## Task
Find the line containing "You are a GUI" in the entries; transcribe it and all remaining lines through the end, exactly as they appear, but not the pictures.

## Saved data entries
◇ ◇ ◇ ◇

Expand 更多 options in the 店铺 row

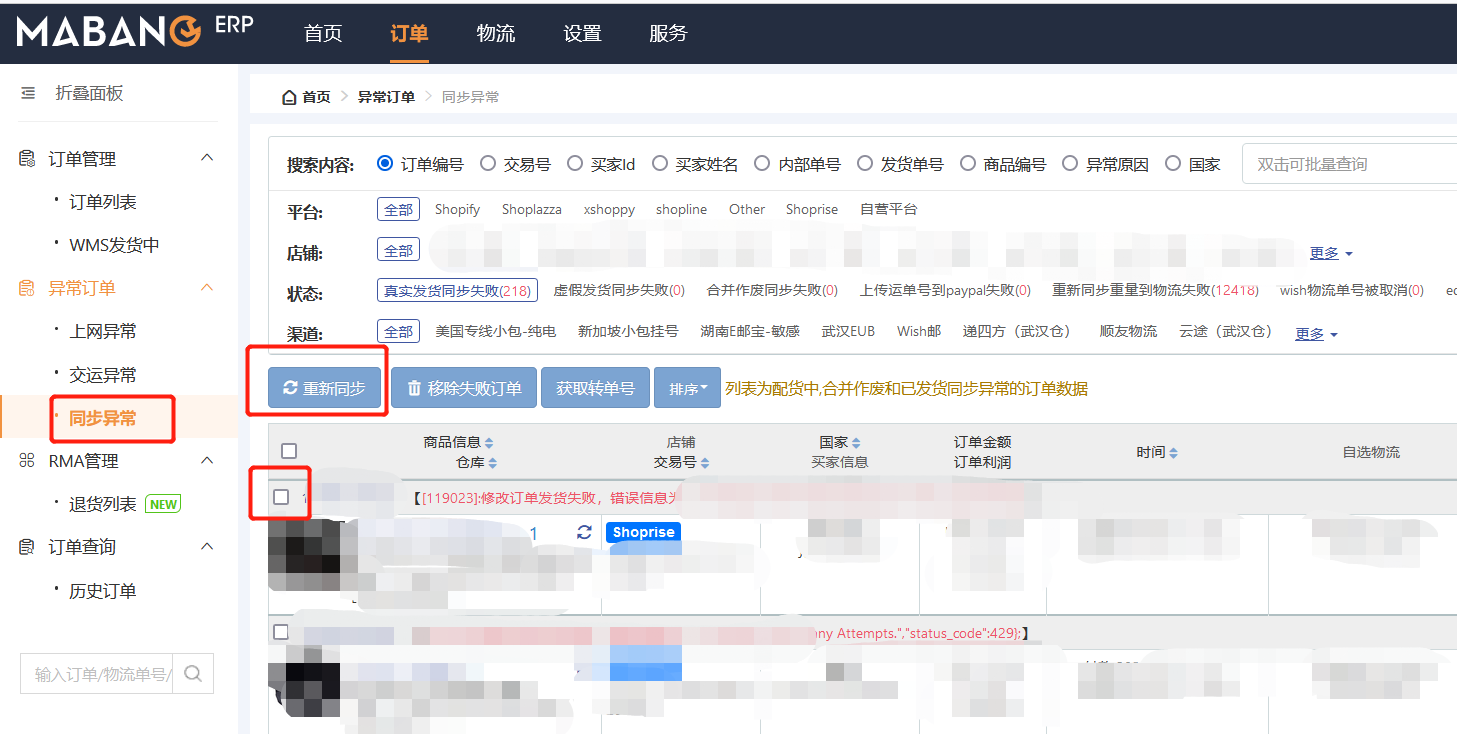coord(1322,253)
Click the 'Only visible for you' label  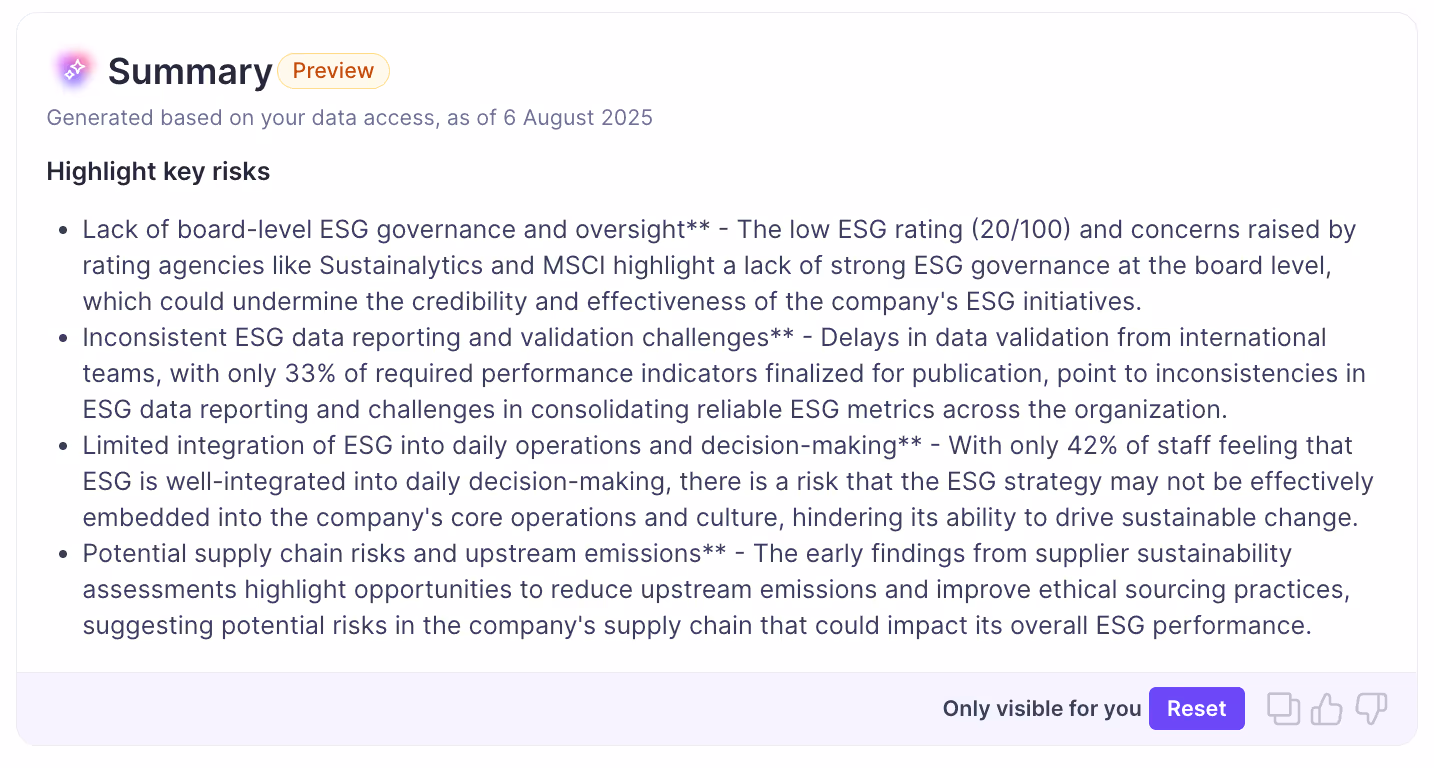(1041, 709)
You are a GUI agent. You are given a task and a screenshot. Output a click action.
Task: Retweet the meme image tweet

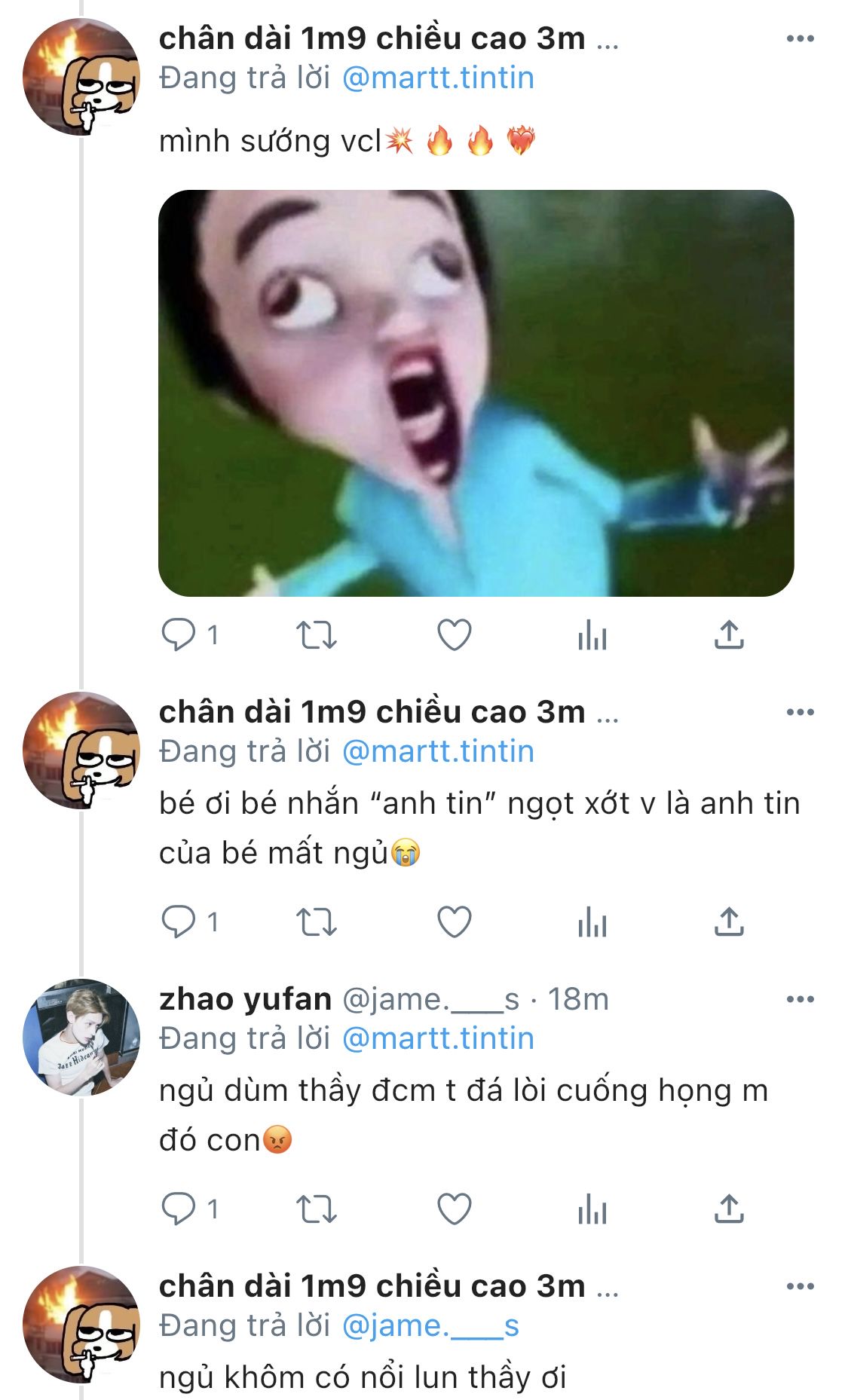pos(316,635)
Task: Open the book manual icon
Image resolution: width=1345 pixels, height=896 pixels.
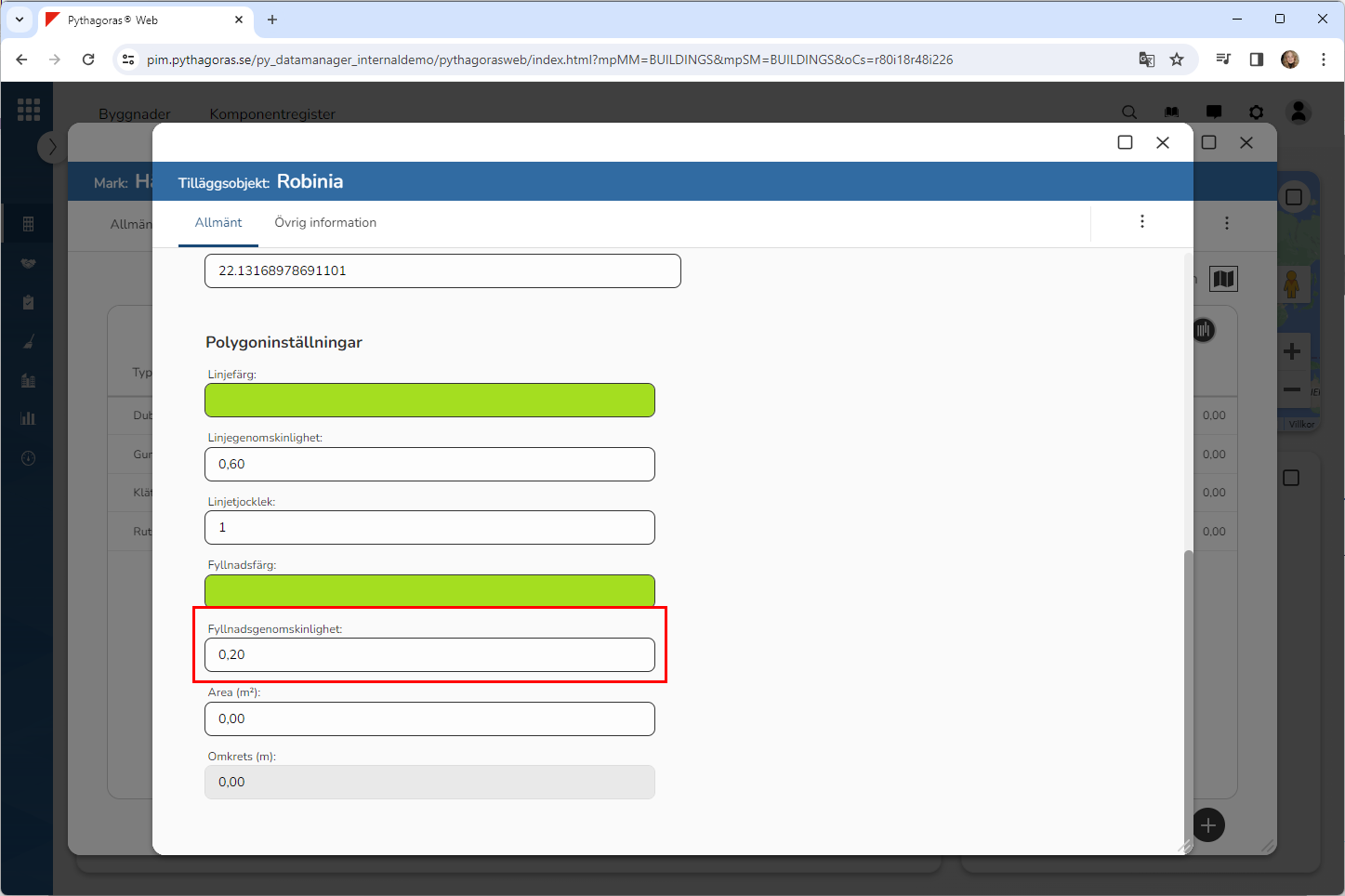Action: click(x=1171, y=112)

◇ ◇ ◇ ◇

## Written solution
You are a GUI agent. You are given a task and a screenshot. Output a click action.
Task: Retweet the meme image tweet

pos(316,635)
Task: Open the book manual icon
Image resolution: width=1345 pixels, height=896 pixels.
Action: click(x=1171, y=112)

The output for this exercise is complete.